Long-term cost-effectiveness of insulin detemir versus NPH in type 2 diabetes patient: An evaluation in the German setting

W Valentine 1, M Aagren 1, R Kotchie 1, G Goodall 1
  • 1IMS Health Economics and Outcomes Research, Basel, Switzerland

Aims:

To evaluate the long-term clinical and economic outcomes associated with therapy conversion to insulin detemir (Levemir, Novo Nordisk) from human insulin (NPH) in type 2 diabetes patients in the German setting.

Material and Methods:

A validated computer simulation model of type 2 diabetes was used to make long-term projections of clinical and cost outcomes based on patient characteristics and treatment effects from the German cohort of the PREDICTIVE observational study. The trial indicated that therapy conversion from NPH to insulin detemir was associated with a significant improvement in glycemic control (HbA1c -0.6%) as well as reduced weight gain (-0.382kg/m2). Based on these clinical findings the model was used to evaluate life-expectancy, quality-adjusted life expectancy and direct medical costs for the detemir and NPH treatment arms. Future costs and clinical benefits were discounted at 5% per annum.

Results:

Treatment with insulin detemir was projected to improve life expectancy by approximately 0.13 years compared to NPH (7.14±0.12 versus 7.01±0.13 years). Quality-adjusted life expectancy was 0.28 quality-adjusted life years (QALYs) higher in the detemir arm than in the NPH arm (4.54±0.08 versus 4.26±0.08 QALYs).
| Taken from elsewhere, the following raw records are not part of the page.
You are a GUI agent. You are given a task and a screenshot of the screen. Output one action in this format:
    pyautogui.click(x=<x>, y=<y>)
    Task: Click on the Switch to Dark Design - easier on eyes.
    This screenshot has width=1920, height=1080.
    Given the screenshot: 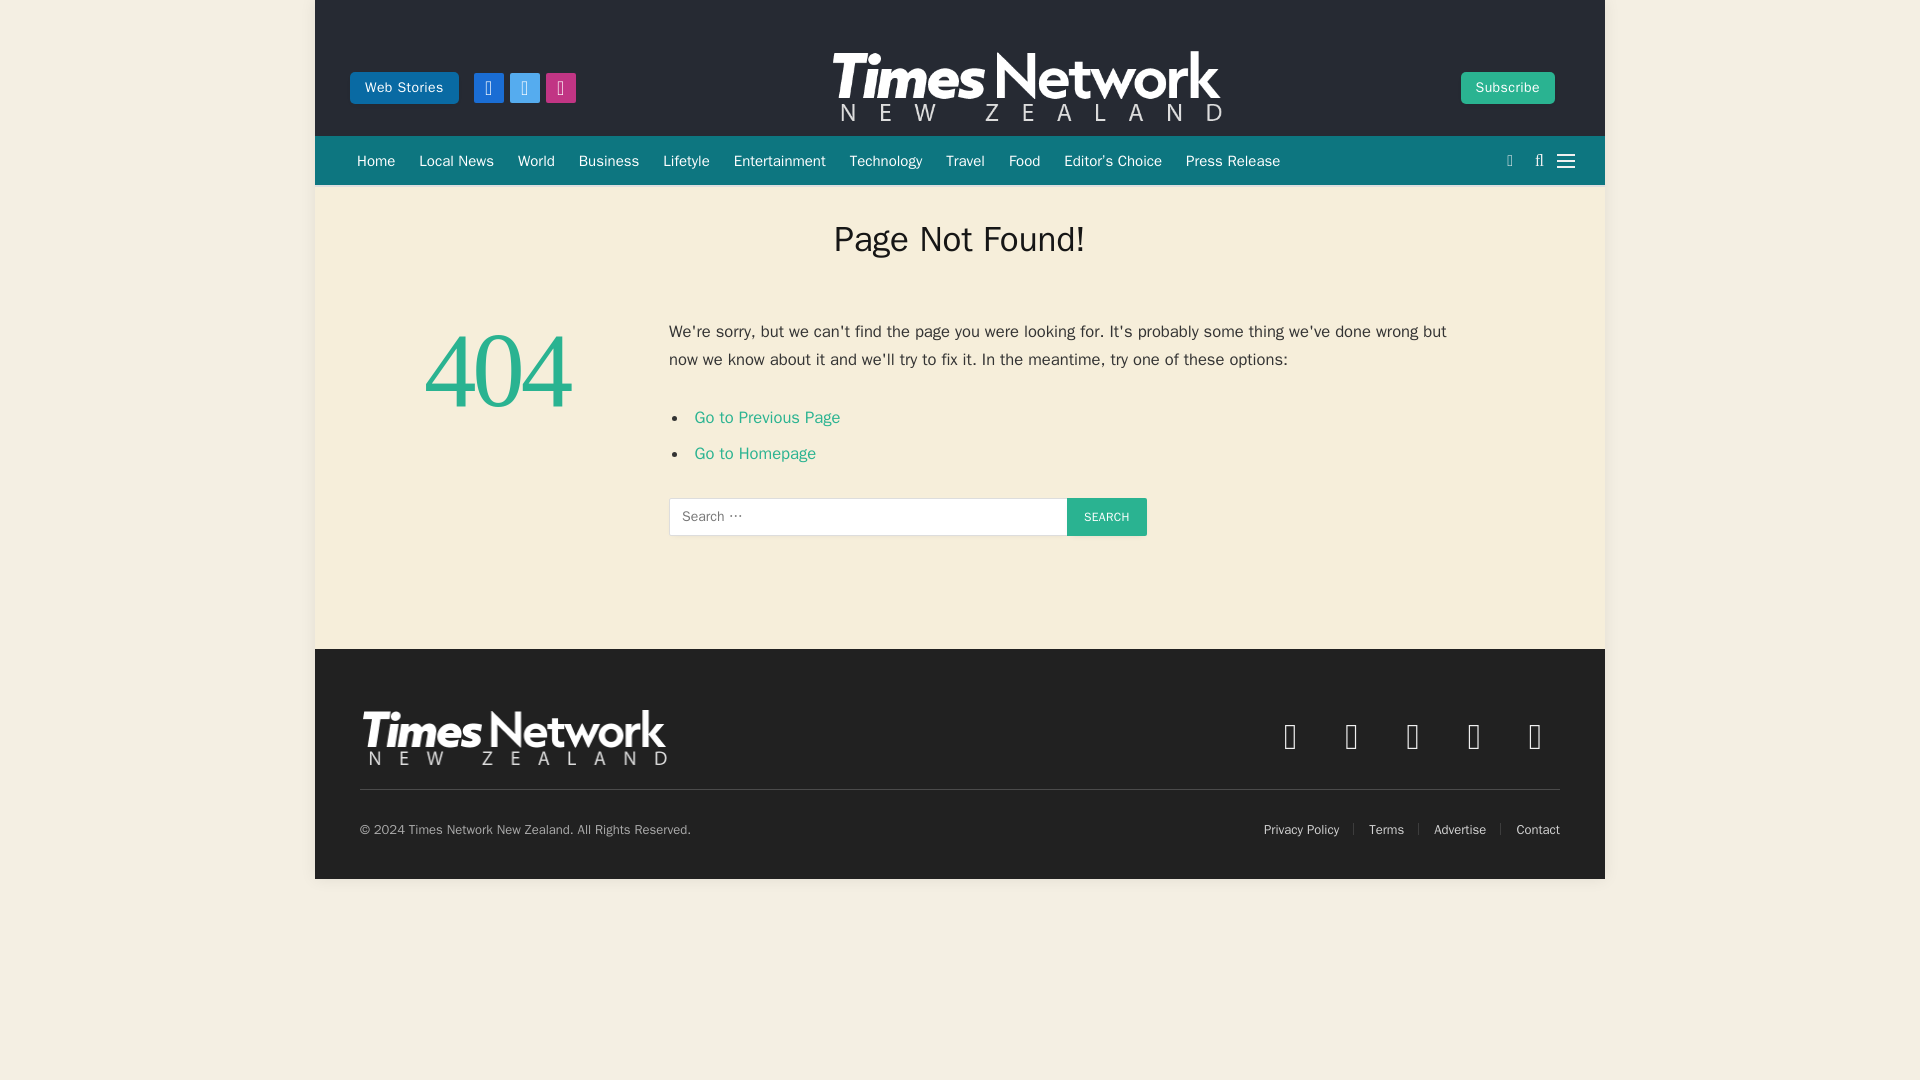 What is the action you would take?
    pyautogui.click(x=1510, y=160)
Direct medical costs over patient lifetimes were comparable in the detemir (€59,585±1,594) and NPH (€59,216±1,778) arms (difference €369). This led an incremental cost-effectiveness ratio of approximately €1,314 per QALY gained for insulin detemir versus NPH, which represents very good value for money by commonly reported standards in Germany. Acceptability curve analysis indicated that there was a 99% likelihood that insulin detemir would be considered good value for money at a willingness to pay threshold of €30,000 per QALY gained.

Conclusion:

This health economic evaluation, based on the findings of PREDICTIVE, indicates that treatment with insulin detemir is likely to be highly cost-effective versus NPH in type 2 diabetes patients in Germany.